Task to complete ▸ Among the records that follow, find the line with "Jordan (482, 2052)" and the line with "Fashion (933, 22)". Set down those lines and all lines between them exactly, without adding anything.

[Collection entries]
+ + +
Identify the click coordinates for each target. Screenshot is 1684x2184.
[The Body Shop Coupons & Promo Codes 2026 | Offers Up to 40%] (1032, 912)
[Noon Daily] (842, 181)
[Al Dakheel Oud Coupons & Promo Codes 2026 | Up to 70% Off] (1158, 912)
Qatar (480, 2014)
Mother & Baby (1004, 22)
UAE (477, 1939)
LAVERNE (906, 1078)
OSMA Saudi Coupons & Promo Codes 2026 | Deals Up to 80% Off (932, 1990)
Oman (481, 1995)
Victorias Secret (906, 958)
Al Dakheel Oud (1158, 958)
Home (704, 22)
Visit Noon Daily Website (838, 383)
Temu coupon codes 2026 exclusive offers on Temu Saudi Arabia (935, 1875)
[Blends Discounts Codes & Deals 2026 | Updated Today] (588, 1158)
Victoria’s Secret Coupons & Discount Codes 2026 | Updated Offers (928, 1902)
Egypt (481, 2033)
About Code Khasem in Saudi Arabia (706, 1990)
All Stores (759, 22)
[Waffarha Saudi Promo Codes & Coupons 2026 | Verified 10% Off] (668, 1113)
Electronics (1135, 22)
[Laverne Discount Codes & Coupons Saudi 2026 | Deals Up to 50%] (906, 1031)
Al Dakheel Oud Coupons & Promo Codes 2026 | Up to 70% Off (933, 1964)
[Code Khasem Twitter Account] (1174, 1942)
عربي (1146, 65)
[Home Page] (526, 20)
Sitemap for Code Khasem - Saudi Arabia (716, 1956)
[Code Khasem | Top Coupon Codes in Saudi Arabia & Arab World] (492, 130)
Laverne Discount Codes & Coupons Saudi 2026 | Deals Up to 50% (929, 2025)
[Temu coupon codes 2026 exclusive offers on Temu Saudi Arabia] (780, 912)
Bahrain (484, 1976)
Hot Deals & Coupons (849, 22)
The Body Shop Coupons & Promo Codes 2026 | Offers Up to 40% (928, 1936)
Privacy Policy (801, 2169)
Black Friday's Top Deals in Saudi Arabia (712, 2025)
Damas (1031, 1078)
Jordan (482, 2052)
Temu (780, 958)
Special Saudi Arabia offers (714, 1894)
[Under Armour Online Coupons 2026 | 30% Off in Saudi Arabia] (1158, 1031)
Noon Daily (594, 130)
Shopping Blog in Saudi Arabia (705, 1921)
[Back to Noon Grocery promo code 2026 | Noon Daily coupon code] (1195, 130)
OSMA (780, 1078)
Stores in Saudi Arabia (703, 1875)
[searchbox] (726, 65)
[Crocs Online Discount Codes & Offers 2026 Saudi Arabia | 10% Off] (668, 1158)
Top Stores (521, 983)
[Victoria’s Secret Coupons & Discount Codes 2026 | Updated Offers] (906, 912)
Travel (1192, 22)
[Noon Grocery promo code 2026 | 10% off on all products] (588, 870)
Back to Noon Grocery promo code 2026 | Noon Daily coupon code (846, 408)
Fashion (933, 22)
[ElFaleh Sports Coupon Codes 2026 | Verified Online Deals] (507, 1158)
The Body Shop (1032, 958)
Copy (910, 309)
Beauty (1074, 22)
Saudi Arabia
+ + +
Finished task ▸
Jordan (482, 2052)
Temu (780, 958)
Special Saudi Arabia offers (714, 1894)
[Under Armour Online Coupons 2026 | 30% Off in Saudi Arabia] (1158, 1031)
Noon Daily (594, 130)
Shopping Blog in Saudi Arabia (705, 1921)
[Back to Noon Grocery promo code 2026 | Noon Daily coupon code] (1195, 130)
OSMA (780, 1078)
Stores in Saudi Arabia (703, 1875)
[searchbox] (726, 65)
[Crocs Online Discount Codes & Offers 2026 Saudi Arabia | 10% Off] (668, 1158)
Top Stores (521, 983)
[Victoria’s Secret Coupons & Discount Codes 2026 | Updated Offers] (906, 912)
Travel (1192, 22)
[Noon Grocery promo code 2026 | 10% off on all products] (588, 870)
Back to Noon Grocery promo code 2026 | Noon Daily coupon code (846, 408)
Fashion (933, 22)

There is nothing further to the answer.